Хотя – тебе ли не знать? – на Итаке, где змеи вползают, кажется, и в самое спальню царицы, отыскать и приручить пару сильных и зорких голубей куда как не просто. Труднее разве что подобрать надежных служанок.

Впрочем, сколько могу судить, тебя никогда не занимали ни окрестности дворца, ни его нутро.

Каталоги Телегона

Позволь, Ментор, я налью тебе ещё вина. Совсем немного – знаю, добавлять воды ты всё равно не будешь…

Ты говоришь – счастье и стыд не живут вместе: счастье приходит и прогоняет стыд, а гонимый стыдом не бывает счастлив. Может быть и так, но отчего и ты прячешь глаза, когда – я вижу – они светятся радостью? Разве не смешиваем мы воду с вином, над чем вы с Телегоном смеётесь, и оба пьёте неразбавленное? И не я ли сама угощаю тебя теперь, хотя каждый из нас всё еще боится поверить в это?

Признаться, и мне не верилось, – не верится и сейчас, – что с нами могло случиться такое, но если я скажу, что к моему стыду не примешано счастья, – боюсь, не поверишь уже ты.

Ты как будто помолодел, Ментор, стал очень похожим на моего деда Ойбала. Многие, знаешь ли, принимали его за критянина – так болтлив и винолюбив был он. Однажды мы долго гостили у него – я и сёстры, Елена и Клитемнестра. Иногда по вечерам он являлся в девичью и развлекал нас сказками, поочередно усаживая каждую к себе на левое колено, и глаза его – я помню – блестели точно так же, как твои глаза мерцают влагой сейчас. Тогда я не догадывалась, конечно, что этот блеск и смех – не от одного вина, что он никогда не приходил к нам, если только не был перед тем обласкан какой-нибудь новенькой служанкой, – наш добрый дедушка Ойбал…

И вот я гляжу на тебя, Ментор, и вспоминаю сестёр, и почему-то чувствую себя счастливой, и мне стыдно.

Рука Телемаха

Сыну Телегону здравствовать и радоваться!

Вот рука моя кружит по-над свитком, точно в танце, – гляжу и не верю. Ни меч, ни весло не бывали ей в тягость, а к этому бегу никак не привыкнуть. И пальцы вязнут, словно в смоле, и ломит локоть, и ноет спина.

До того я извёл, испятнал, изодрал почти дюжину свитков. То слова не поспевают, то письмена отстают. Но уж заново начинать не стану.
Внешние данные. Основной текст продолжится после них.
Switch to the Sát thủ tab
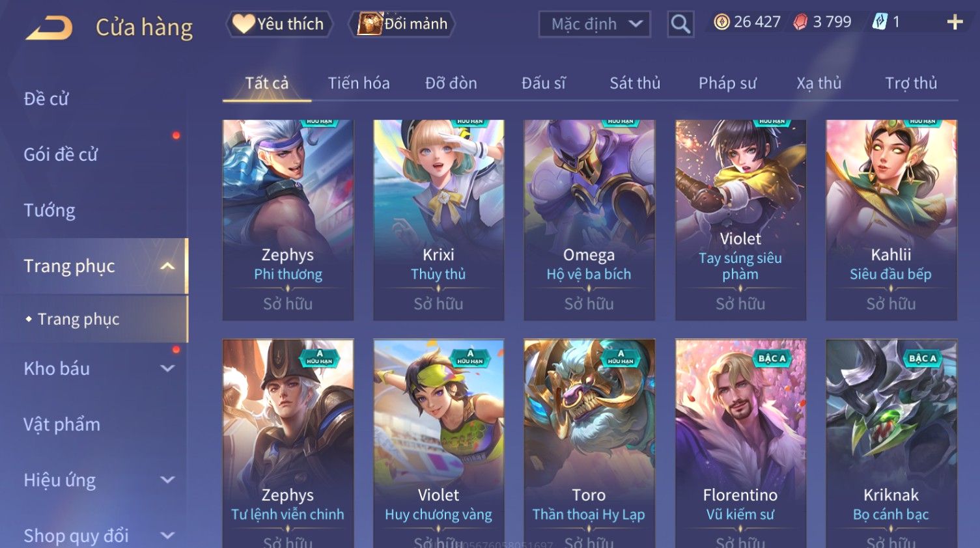980x548 pixels. click(x=635, y=83)
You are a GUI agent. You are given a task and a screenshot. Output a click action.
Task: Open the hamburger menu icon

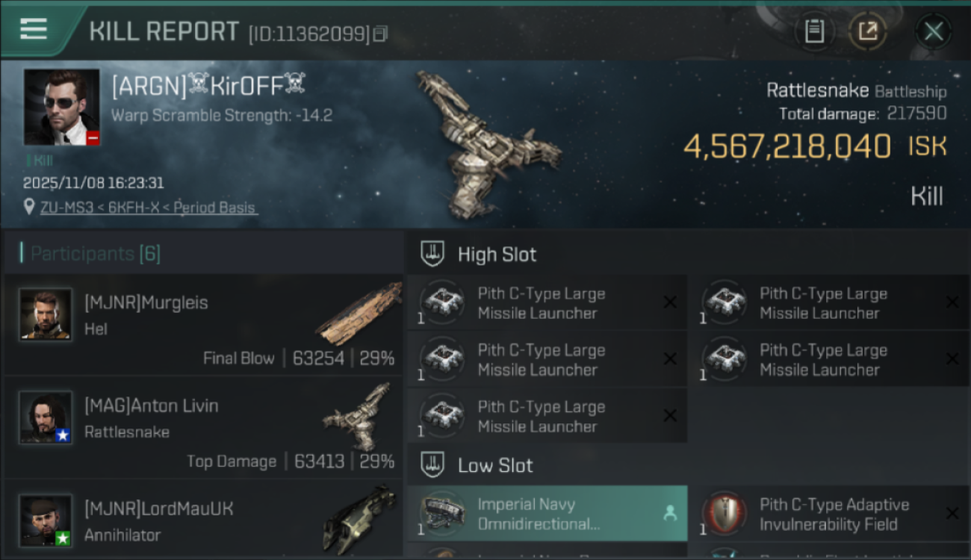click(x=34, y=29)
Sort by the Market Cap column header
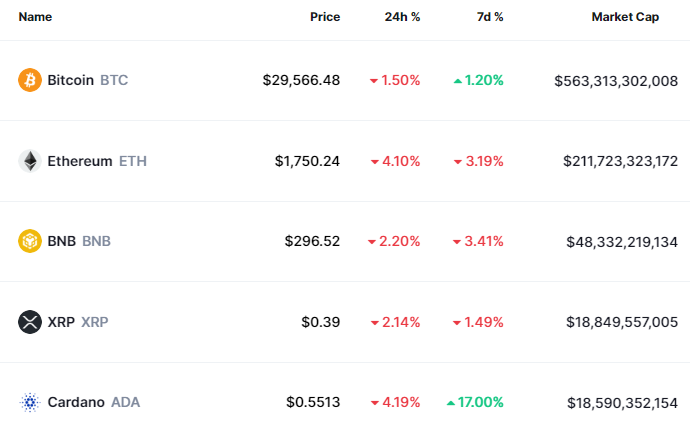Screen dimensions: 690x432 click(625, 17)
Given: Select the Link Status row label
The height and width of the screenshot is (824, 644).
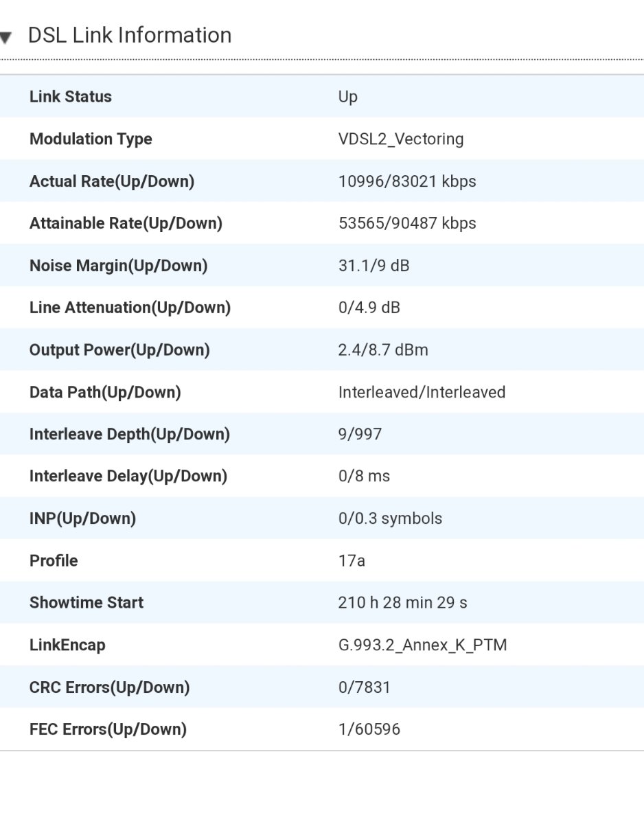Looking at the screenshot, I should (x=70, y=96).
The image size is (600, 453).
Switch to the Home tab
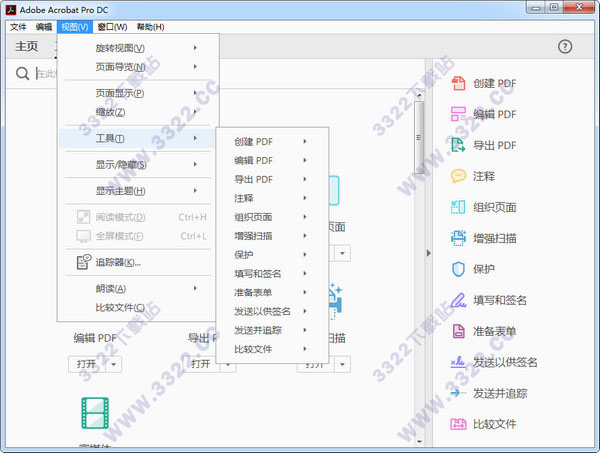pos(27,47)
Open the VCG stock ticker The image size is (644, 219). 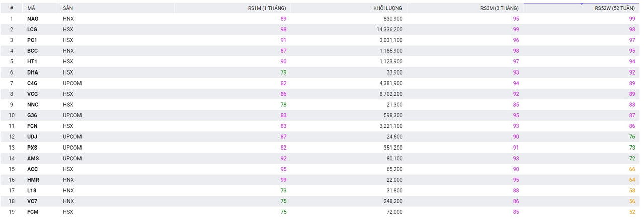click(33, 94)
Кирка сказала: нужно торопиться. До холодов осталось три ночи, безветренных и безлунных. Потом, когда ветер поднимется со стороны заката, даже из твоих голубей ни один не дотянет до Итаки, не разыщет тебя, не донесёт письмо. И я должен закончить его до темноты.
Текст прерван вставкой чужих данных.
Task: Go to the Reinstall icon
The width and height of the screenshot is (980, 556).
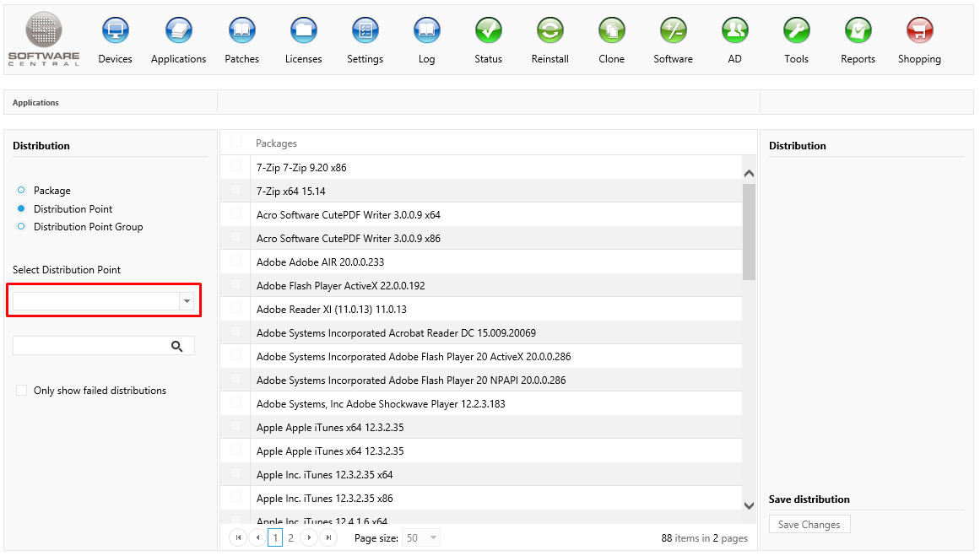Action: click(550, 31)
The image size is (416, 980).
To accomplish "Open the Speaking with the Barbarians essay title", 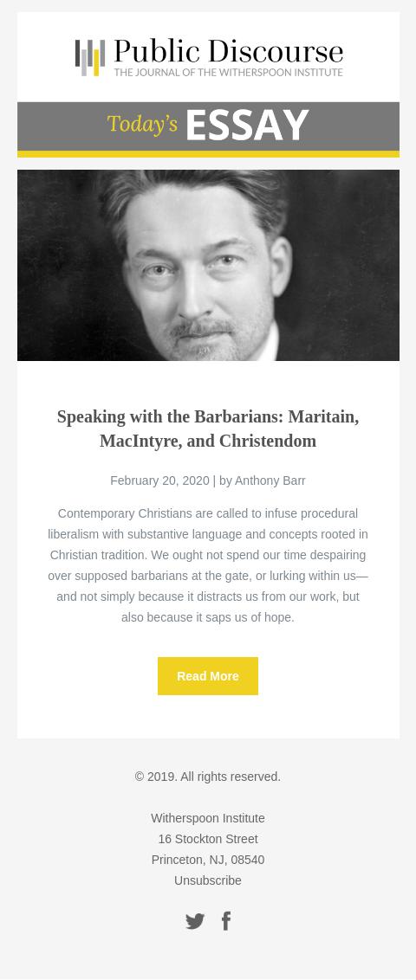I will (x=208, y=429).
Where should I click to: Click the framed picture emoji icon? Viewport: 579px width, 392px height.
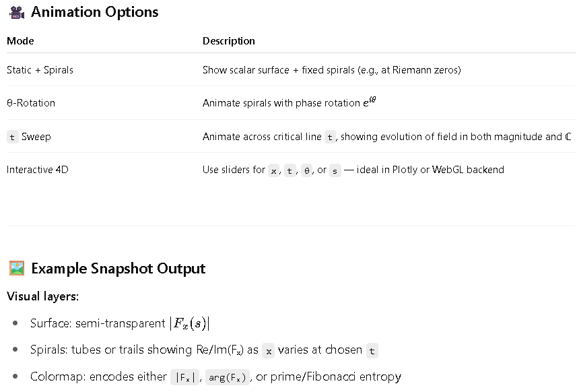[17, 268]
О голубях не тревожься. Едва ты уплыл, царица, кажется, поручила пещеру какому-то старику: он кормит их, выпускает летать по утрам, и сам вычищает каждый приямок. Станешь ли ты оглядываться, изумишься ли, когда какой-нибудь из сизых твоих любимцев опустится, захлопочет возле ног у тебя, Телегон?

Ветра стихают, чтобы перемениться, и вот я спешу с посланием к тебе через море. Я – тот, к кому ты заглядывал во сне, но чьей руки не знаешь, – зову тебя сыном с берегов Эи, где властвует Кирка, твоя мать, и теперь – моя царица, и я – что бы ты ни думал – всё же Телемах.

Зелье Кирки

Смелее, Телемах, – или я не царица тебе, или я не Кирка?
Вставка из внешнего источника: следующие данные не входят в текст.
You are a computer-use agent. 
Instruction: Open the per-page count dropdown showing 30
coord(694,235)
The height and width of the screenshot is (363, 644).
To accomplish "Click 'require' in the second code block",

Не пивший вина не знает вкуса воды – тот, кто не пробовал этого отвара, не знает гораздо больше.

Раньше, поверь, и я могла бы отпить немного, да теперь уж нельзя: первый глоток у каждого свой, а последний у всех одинаков. Потому мне больше нельзя, да и ни к чему, пока ты со мной, а тебе – можно.

Правду сказать, когда-то Одиссей, твой отец, так и не сумел решиться: никакого питья не отвергал он, а этого не осмелился даже пригубить, подобно тому как из всех ремесел он не притрагивался только к письменам. Говорил, что не хочет состариться до срока – наверное, не лгал.

Жизнь мужчины, Телемах, – всего лишь перемена масок, за которыми прячутся любопытство и страх. Таких масок не наберётся и с полдюжины, а у воинов и мореходов – и того меньше.